Please return each entry that follows exactly as given, but without pictures.

========

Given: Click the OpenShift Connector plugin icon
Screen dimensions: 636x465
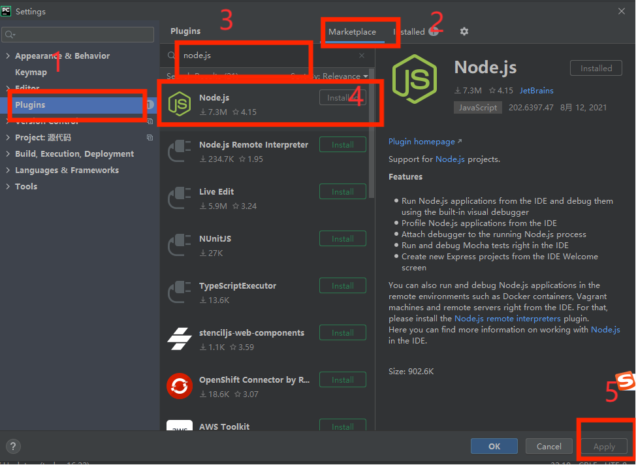Looking at the screenshot, I should [x=179, y=386].
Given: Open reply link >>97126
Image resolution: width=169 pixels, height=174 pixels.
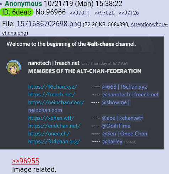Looking at the screenshot, I should [129, 13].
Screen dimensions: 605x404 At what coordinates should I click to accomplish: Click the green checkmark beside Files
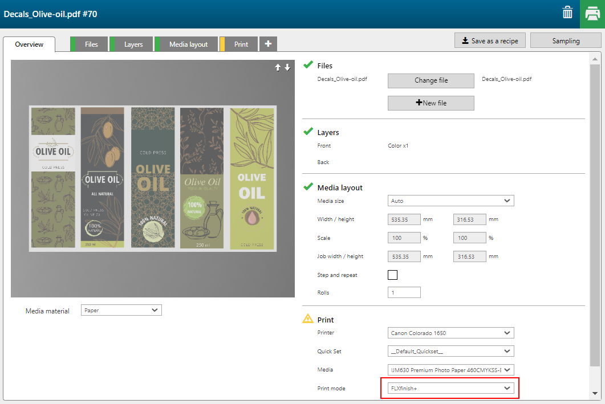tap(308, 65)
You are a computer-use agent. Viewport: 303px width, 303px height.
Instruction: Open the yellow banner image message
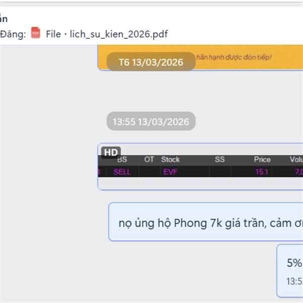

========

### Output of the exercise:
Given: Click the OpenShift Connector plugin icon
Screen dimensions: 636x465
Looking at the screenshot, I should [x=179, y=386].
Given: Open reply link >>97126
Image resolution: width=169 pixels, height=174 pixels.
Looking at the screenshot, I should [129, 13].
Screen dimensions: 605x404 At what coordinates should I click to accomplish: Click the green checkmark beside Files
tap(308, 65)
You are a computer-use agent. Viewport: 303px width, 303px height.
Instruction: Open the yellow banner image message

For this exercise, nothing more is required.